Picture off, or sound off?
I truly enjoy the Olympics, despite the visual and aural
assaults on aesthetics, logic, and general intelligence. Therefore, I’d like to end this
rumination with a salute to a REALLY GOOD commentator . . . so good, in fact,
that it tips the balance to ‘picture off’ (or even easier, picture ignored most
of the time, sound on). That would
be: Teddy Atlas.
You might have missed him. He’s the boxing ‘color’ commentator, and has been so for
umpteen Olympics. This past
weekend, boxing preliminaries were broadcast on CNBC (where most viewers might
not think to look). Anyway . . .
The reason Teddy Atlas is so good is that he’s both
entertaining and informative.
On the one hand (the entertaining jab), he’s the Yogi Berra of
boxing. Example: “He’s faster in legs. Longer in arms. Higher in height.” Another example: “He looks like two things to me. More
developed, more experienced, more confident, more stronger. That’s more than two. Maybe too much for Ghasemi [the
opponent].”
On the other hand (the informative punch), his gnomic
utterances usually contain helpful quidbits about the sport. For example: “You can always catch the shorter fighter. Before he gets to where he needs to
be.” Or: “He’s in the Olympic
version of the prevent defense.”
And sometimes, an initially baffling statement leads to insightful
analysis. During one bout, Teddy
Atlas remarked about a fighter: “There’s another advantage: shorter arms. Like that other advantage, longer
arms.“ Before I could
register an internal ‘say what,’ he explained what he meant – basically, that a
fighter can turn anything to his advantage, given ability and good
coaching. If you’re shorter, you
whack away inside; if you’re taller, you work from the outside.
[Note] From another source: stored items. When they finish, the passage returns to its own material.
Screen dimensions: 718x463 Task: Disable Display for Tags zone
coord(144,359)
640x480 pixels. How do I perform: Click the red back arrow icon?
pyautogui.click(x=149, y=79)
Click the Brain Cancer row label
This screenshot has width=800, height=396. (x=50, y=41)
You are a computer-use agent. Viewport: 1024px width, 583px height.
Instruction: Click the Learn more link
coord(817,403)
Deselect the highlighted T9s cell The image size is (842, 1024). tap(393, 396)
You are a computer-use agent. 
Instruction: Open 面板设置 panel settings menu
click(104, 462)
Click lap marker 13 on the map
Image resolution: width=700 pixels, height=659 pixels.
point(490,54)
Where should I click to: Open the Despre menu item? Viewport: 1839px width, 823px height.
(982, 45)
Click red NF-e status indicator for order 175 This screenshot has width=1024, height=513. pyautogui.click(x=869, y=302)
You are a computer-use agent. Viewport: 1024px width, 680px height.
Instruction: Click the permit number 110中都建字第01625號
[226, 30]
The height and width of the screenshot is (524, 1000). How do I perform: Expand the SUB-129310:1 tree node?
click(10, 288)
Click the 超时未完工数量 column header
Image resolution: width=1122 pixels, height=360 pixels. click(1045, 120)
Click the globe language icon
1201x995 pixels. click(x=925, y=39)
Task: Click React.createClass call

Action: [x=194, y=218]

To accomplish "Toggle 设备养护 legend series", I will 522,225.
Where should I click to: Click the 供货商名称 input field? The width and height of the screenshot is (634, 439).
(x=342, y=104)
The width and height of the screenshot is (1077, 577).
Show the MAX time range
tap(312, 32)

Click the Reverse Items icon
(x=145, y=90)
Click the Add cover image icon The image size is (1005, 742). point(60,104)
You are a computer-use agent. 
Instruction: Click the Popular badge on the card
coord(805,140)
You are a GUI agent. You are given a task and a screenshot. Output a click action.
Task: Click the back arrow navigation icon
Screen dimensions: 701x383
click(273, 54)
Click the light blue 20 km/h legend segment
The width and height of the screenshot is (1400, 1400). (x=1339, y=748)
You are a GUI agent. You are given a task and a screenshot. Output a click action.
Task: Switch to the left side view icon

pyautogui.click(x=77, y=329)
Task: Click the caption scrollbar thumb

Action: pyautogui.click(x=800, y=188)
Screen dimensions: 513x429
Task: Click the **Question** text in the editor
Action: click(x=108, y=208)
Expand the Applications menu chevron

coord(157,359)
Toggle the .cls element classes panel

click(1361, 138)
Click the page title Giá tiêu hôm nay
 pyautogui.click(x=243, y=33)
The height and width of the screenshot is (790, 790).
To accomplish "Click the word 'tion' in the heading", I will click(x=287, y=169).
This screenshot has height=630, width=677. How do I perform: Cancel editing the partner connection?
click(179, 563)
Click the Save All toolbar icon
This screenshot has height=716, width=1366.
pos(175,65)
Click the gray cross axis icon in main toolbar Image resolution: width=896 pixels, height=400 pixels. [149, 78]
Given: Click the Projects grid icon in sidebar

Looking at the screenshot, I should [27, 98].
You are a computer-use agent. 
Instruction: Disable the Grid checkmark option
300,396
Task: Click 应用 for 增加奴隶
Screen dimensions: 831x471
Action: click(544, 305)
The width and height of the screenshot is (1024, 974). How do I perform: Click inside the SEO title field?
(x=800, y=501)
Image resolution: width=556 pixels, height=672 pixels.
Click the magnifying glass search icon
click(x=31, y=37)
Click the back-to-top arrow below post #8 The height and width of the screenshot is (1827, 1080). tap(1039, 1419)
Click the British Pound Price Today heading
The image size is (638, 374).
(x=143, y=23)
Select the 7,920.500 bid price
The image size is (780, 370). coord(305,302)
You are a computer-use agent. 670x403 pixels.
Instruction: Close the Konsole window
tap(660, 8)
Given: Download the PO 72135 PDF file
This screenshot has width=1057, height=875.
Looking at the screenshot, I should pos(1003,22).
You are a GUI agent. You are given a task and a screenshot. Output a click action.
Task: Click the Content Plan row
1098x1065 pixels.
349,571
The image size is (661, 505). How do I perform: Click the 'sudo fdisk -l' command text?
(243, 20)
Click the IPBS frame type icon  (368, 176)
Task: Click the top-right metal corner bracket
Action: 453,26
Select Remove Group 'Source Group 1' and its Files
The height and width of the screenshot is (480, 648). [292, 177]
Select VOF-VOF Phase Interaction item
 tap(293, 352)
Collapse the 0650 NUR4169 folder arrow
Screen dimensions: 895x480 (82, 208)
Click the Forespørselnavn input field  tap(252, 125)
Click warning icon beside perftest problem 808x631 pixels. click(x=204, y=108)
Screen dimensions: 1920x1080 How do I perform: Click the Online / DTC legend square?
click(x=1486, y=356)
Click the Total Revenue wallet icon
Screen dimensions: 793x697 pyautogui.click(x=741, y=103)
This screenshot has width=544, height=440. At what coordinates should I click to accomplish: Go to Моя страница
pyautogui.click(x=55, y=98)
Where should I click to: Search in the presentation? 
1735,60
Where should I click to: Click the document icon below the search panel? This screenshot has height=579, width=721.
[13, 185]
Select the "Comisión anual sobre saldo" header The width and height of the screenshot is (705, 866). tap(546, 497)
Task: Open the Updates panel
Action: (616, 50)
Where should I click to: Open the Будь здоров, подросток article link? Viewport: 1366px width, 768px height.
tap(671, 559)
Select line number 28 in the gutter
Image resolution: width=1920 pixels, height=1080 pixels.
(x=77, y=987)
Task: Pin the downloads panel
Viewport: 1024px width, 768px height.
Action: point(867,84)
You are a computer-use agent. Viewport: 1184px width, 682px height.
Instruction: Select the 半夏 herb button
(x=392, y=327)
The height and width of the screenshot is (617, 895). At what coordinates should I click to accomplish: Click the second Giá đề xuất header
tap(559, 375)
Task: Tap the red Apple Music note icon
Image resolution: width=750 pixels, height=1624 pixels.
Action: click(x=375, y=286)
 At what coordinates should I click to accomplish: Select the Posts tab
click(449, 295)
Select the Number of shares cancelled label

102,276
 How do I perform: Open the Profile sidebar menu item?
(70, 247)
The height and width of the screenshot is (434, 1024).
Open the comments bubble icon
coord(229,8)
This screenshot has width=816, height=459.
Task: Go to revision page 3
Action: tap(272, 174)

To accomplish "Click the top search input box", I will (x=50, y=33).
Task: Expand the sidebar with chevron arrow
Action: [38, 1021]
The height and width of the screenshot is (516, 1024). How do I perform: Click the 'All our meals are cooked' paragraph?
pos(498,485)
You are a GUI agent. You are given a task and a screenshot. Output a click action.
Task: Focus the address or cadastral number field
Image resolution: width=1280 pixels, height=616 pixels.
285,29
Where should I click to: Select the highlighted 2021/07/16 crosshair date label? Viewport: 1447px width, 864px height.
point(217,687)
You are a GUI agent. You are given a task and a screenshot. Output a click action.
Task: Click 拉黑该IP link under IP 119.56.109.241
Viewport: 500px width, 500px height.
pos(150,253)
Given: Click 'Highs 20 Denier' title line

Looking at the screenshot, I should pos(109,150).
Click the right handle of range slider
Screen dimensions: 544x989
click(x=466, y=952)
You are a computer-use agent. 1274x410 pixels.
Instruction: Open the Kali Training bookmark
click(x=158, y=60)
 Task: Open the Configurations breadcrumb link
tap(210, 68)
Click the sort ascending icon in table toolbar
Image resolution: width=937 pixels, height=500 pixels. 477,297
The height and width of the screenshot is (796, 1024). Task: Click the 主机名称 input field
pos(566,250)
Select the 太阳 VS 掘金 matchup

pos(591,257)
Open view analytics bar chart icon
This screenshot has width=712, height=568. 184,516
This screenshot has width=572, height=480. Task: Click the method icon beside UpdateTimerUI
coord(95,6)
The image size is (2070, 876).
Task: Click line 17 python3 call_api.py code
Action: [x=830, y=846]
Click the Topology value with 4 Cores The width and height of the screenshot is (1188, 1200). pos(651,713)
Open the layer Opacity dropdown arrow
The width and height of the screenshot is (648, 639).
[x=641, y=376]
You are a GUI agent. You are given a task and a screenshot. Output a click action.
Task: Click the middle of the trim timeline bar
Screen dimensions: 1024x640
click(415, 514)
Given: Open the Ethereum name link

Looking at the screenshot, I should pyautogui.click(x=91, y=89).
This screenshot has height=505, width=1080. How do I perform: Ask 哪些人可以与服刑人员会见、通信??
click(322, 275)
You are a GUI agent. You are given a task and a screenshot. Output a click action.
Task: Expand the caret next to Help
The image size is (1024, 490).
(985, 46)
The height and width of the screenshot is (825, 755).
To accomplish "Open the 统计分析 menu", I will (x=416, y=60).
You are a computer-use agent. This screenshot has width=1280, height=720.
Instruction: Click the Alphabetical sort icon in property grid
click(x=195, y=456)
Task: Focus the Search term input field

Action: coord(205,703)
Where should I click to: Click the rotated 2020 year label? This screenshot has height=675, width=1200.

I could multiply the examples of Teddy Atlas’s
short-sentence, long-information comments (just one more: “He never sits down on his
punches. His feet are always
moving. That’s why he doesn’t get
leverage.“ Teddy’s point is that
fancy footwork can be counter-productive if you’re either slow or extremely
strong).
Compare Teddy Atlas (who fought professionally and
‘interned’ as a trainer under Cus D’Amato) to, say, Tim Doggett (a former
Olympian who now ‘commentates’ on his sport, gymnastics, and is less annoying
than many other expert former-star commentators). Both men certainly are well qualified to deliver expert
analysis (unlike general talkers like Matt Lauer or Meredith Viera). But Doggett says things like “Wow –
that was wonderful” or “Big Mistake!” in relation to a pommel horse routine
without describing what was good or bad (most viewers think of ‘good’ as
sticking the landing and ‘bad’ as falling off the apparatus . . . Doggett is
referring to some handwork intricacy that he doesn’t explain). In contrast, Teddy says something that
captures your attention, then makes it make sense – and adds to your
understanding of tactics and strategies.
Well, this has turned into a blog in praise of Teddy
Atlas! So be it. With what to me is the general ugliness
and dopiness of the 2012 Olympics broadcasts, I’m happy to single out a
non-competitor who is contributing positively to the virtual Olympic
experience.
Teddy redeems audio!
Which also ratifies how I, and probably most people, ‘watch’ the
Olympics. It’s on, and we kind of
pay attention and kind of do our work and kind of conduct our daily lives. The audio is what cues us to put down
the files or the dust cloth and actually look at what should be the Olympic
focus: athletic competition and
accomplishment. All I can say, in
conclusion, is that this year’s visual packaging and commentary, for the most
part, make looking and listening less pleasant than such an exhilarating
athletic spectacle should be.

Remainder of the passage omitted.